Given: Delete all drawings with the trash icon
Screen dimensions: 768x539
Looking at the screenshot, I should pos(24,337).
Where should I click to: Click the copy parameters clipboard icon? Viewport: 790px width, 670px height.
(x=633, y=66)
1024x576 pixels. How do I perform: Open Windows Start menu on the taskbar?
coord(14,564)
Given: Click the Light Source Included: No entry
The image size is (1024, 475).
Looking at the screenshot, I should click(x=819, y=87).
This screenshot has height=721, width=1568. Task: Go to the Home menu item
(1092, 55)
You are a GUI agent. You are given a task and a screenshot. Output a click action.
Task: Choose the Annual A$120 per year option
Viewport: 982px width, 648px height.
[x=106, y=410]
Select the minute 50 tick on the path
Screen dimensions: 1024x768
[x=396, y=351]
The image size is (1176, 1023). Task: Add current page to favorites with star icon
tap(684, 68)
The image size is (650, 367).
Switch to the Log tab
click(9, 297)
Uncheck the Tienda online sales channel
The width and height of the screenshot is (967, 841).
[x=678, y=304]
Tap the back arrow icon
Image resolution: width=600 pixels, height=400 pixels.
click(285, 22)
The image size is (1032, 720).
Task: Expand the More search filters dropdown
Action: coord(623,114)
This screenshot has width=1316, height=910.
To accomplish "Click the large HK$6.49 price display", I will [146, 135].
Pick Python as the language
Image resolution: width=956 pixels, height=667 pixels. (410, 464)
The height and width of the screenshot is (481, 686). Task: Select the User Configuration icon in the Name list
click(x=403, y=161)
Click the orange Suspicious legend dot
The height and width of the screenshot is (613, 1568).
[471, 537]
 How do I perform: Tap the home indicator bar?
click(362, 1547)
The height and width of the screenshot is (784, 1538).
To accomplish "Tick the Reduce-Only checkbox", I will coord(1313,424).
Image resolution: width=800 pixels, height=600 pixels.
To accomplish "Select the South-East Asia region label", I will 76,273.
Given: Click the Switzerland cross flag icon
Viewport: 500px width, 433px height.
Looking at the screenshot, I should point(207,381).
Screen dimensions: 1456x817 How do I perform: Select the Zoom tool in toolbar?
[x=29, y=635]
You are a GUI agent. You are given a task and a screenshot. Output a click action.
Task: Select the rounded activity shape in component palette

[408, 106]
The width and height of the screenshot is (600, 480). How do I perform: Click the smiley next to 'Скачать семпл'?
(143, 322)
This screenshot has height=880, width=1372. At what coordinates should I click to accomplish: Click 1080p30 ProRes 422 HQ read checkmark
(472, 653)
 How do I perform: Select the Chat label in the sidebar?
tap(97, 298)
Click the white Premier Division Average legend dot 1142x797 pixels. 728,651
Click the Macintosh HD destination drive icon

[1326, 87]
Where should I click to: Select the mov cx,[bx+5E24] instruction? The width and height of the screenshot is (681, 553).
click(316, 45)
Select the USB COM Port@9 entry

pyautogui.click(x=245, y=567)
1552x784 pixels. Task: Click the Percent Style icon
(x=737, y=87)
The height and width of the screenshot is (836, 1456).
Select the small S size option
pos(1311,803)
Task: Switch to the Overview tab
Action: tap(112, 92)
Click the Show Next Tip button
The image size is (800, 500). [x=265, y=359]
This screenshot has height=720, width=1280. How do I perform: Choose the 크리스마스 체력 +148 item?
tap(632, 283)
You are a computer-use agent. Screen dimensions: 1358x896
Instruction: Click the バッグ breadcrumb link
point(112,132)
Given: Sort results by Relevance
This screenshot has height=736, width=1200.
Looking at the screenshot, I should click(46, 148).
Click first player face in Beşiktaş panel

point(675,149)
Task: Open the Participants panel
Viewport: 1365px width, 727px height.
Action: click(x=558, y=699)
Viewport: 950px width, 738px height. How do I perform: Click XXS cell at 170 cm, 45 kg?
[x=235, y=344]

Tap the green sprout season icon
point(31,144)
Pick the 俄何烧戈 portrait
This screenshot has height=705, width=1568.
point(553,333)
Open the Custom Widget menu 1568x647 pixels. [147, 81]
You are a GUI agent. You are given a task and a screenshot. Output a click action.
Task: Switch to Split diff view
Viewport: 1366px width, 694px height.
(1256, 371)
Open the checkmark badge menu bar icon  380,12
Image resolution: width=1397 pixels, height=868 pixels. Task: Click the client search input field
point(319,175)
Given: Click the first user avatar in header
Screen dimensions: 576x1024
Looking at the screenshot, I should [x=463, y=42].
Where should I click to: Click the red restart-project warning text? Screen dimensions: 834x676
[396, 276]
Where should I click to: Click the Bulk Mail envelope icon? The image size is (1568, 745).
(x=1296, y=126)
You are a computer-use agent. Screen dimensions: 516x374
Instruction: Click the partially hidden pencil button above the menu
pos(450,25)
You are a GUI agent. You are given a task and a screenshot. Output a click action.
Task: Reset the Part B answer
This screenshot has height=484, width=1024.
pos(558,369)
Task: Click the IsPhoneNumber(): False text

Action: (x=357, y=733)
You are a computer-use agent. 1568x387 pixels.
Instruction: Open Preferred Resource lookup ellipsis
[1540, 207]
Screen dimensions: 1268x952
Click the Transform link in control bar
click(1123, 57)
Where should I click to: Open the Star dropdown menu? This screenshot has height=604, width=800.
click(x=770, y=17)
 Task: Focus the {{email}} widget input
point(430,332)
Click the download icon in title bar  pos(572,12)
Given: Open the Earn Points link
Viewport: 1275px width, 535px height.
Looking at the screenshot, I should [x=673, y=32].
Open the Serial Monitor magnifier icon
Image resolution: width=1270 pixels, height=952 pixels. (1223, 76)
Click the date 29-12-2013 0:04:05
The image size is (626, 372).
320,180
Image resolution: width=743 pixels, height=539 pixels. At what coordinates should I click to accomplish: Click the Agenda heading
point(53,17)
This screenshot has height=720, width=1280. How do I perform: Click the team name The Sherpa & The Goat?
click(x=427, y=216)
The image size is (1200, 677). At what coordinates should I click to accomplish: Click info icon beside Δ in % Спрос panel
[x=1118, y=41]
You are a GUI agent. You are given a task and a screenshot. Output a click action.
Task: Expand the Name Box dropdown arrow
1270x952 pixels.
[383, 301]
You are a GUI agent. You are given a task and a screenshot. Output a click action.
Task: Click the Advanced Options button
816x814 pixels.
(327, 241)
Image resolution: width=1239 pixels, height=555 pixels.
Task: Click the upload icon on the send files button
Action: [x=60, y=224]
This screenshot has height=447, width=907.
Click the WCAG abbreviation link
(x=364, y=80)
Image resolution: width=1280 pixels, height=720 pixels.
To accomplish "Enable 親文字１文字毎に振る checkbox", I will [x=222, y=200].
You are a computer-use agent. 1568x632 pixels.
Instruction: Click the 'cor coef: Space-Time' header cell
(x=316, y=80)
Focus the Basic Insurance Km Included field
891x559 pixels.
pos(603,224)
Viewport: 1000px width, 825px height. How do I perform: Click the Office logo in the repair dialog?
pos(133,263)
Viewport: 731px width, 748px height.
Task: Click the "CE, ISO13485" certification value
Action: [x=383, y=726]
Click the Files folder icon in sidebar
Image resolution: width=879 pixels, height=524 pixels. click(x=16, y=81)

> **과제**:
위의 항목을 처음부터 끝까지 한 글자도 바꾸지 말고 모두 옮겨 적으시오.

> **문제 풀이**:
Given: Delete all drawings with the trash icon
Screen dimensions: 768x539
Looking at the screenshot, I should pos(24,337).
Where should I click to: Click the copy parameters clipboard icon? Viewport: 790px width, 670px height.
(x=633, y=66)
1024x576 pixels. How do I perform: Open Windows Start menu on the taskbar?
coord(14,564)
Given: Click the Light Source Included: No entry
The image size is (1024, 475).
Looking at the screenshot, I should click(x=819, y=87).
This screenshot has height=721, width=1568. Task: Go to the Home menu item
(1092, 55)
You are a GUI agent. You are given a task and a screenshot. Output a click action.
Task: Choose the Annual A$120 per year option
Viewport: 982px width, 648px height.
[x=106, y=410]
Select the minute 50 tick on the path
Screen dimensions: 1024x768
[x=396, y=351]
The image size is (1176, 1023). Task: Add current page to favorites with star icon
tap(684, 68)
The image size is (650, 367).
Switch to the Log tab
click(9, 297)
Uncheck the Tienda online sales channel
The width and height of the screenshot is (967, 841).
[x=678, y=304]
Tap the back arrow icon
Image resolution: width=600 pixels, height=400 pixels.
click(285, 22)
The image size is (1032, 720).
Task: Expand the More search filters dropdown
Action: coord(623,114)
This screenshot has width=1316, height=910.
To accomplish "Click the large HK$6.49 price display", I will [146, 135].
Pick Python as the language
Image resolution: width=956 pixels, height=667 pixels. (410, 464)
The height and width of the screenshot is (481, 686). Task: Select the User Configuration icon in the Name list
click(x=403, y=161)
Click the orange Suspicious legend dot
The height and width of the screenshot is (613, 1568).
[471, 537]
 How do I perform: Tap the home indicator bar?
click(362, 1547)
The height and width of the screenshot is (784, 1538).
To accomplish "Tick the Reduce-Only checkbox", I will coord(1313,424).
Image resolution: width=800 pixels, height=600 pixels.
To accomplish "Select the South-East Asia region label", I will 76,273.
Given: Click the Switzerland cross flag icon
Viewport: 500px width, 433px height.
Looking at the screenshot, I should point(207,381).
Screen dimensions: 1456x817 How do I perform: Select the Zoom tool in toolbar?
[x=29, y=635]
You are a GUI agent. You are given a task and a screenshot. Output a click action.
Task: Select the rounded activity shape in component palette

[408, 106]
The width and height of the screenshot is (600, 480). How do I perform: Click the smiley next to 'Скачать семпл'?
(143, 322)
This screenshot has height=880, width=1372. At what coordinates should I click to accomplish: Click 1080p30 ProRes 422 HQ read checkmark
(472, 653)
 How do I perform: Select the Chat label in the sidebar?
tap(97, 298)
Click the white Premier Division Average legend dot 1142x797 pixels. 728,651
Click the Macintosh HD destination drive icon

[1326, 87]
Where should I click to: Select the mov cx,[bx+5E24] instruction? The width and height of the screenshot is (681, 553).
click(316, 45)
Select the USB COM Port@9 entry

pyautogui.click(x=245, y=567)
1552x784 pixels. Task: Click the Percent Style icon
(x=737, y=87)
The height and width of the screenshot is (836, 1456).
Select the small S size option
pos(1311,803)
Task: Switch to the Overview tab
Action: tap(112, 92)
Click the Show Next Tip button
The image size is (800, 500). [x=265, y=359]
This screenshot has height=720, width=1280. How do I perform: Choose the 크리스마스 체력 +148 item?
tap(632, 283)
You are a computer-use agent. Screen dimensions: 1358x896
Instruction: Click the バッグ breadcrumb link
point(112,132)
Given: Sort results by Relevance
This screenshot has height=736, width=1200.
Looking at the screenshot, I should click(46, 148).
Click first player face in Beşiktaş panel

point(675,149)
Task: Open the Participants panel
Viewport: 1365px width, 727px height.
Action: click(x=558, y=699)
Viewport: 950px width, 738px height. How do I perform: Click XXS cell at 170 cm, 45 kg?
[x=235, y=344]

Tap the green sprout season icon
point(31,144)
Pick the 俄何烧戈 portrait
This screenshot has height=705, width=1568.
point(553,333)
Open the Custom Widget menu 1568x647 pixels. [147, 81]
You are a GUI agent. You are given a task and a screenshot. Output a click action.
Task: Switch to Split diff view
Viewport: 1366px width, 694px height.
(1256, 371)
Open the checkmark badge menu bar icon  380,12
Image resolution: width=1397 pixels, height=868 pixels. Task: Click the client search input field
point(319,175)
Given: Click the first user avatar in header
Screen dimensions: 576x1024
Looking at the screenshot, I should [x=463, y=42].
Where should I click to: Click the red restart-project warning text? Screen dimensions: 834x676
[396, 276]
Where should I click to: Click the Bulk Mail envelope icon? The image size is (1568, 745).
(x=1296, y=126)
You are a computer-use agent. Screen dimensions: 516x374
Instruction: Click the partially hidden pencil button above the menu
pos(450,25)
You are a GUI agent. You are given a task and a screenshot. Output a click action.
Task: Reset the Part B answer
This screenshot has height=484, width=1024.
pos(558,369)
Task: Click the IsPhoneNumber(): False text

Action: (x=357, y=733)
You are a computer-use agent. 1568x387 pixels.
Instruction: Open Preferred Resource lookup ellipsis
[1540, 207]
Screen dimensions: 1268x952
Click the Transform link in control bar
click(1123, 57)
Where should I click to: Open the Star dropdown menu? This screenshot has height=604, width=800.
click(x=770, y=17)
 Task: Focus the {{email}} widget input
point(430,332)
Click the download icon in title bar  pos(572,12)
Given: Open the Earn Points link
Viewport: 1275px width, 535px height.
Looking at the screenshot, I should [x=673, y=32].
Open the Serial Monitor magnifier icon
Image resolution: width=1270 pixels, height=952 pixels. (1223, 76)
Click the date 29-12-2013 0:04:05
The image size is (626, 372).
320,180
Image resolution: width=743 pixels, height=539 pixels. At what coordinates should I click to accomplish: Click the Agenda heading
point(53,17)
This screenshot has height=720, width=1280. How do I perform: Click the team name The Sherpa & The Goat?
click(x=427, y=216)
The image size is (1200, 677). At what coordinates should I click to accomplish: Click info icon beside Δ in % Спрос panel
[x=1118, y=41]
You are a GUI agent. You are given a task and a screenshot. Output a click action.
Task: Expand the Name Box dropdown arrow
1270x952 pixels.
[383, 301]
You are a GUI agent. You are given a task and a screenshot. Output a click action.
Task: Click the Advanced Options button
816x814 pixels.
(327, 241)
Image resolution: width=1239 pixels, height=555 pixels.
Task: Click the upload icon on the send files button
Action: [x=60, y=224]
This screenshot has height=447, width=907.
Click the WCAG abbreviation link
(x=364, y=80)
Image resolution: width=1280 pixels, height=720 pixels.
To accomplish "Enable 親文字１文字毎に振る checkbox", I will [x=222, y=200].
You are a computer-use agent. 1568x632 pixels.
Instruction: Click the 'cor coef: Space-Time' header cell
(x=316, y=80)
Focus the Basic Insurance Km Included field
891x559 pixels.
pos(603,224)
Viewport: 1000px width, 825px height. How do I perform: Click the Office logo in the repair dialog?
pos(133,263)
Viewport: 731px width, 748px height.
Task: Click the "CE, ISO13485" certification value
Action: [x=383, y=726]
Click the Files folder icon in sidebar
Image resolution: width=879 pixels, height=524 pixels. click(x=16, y=81)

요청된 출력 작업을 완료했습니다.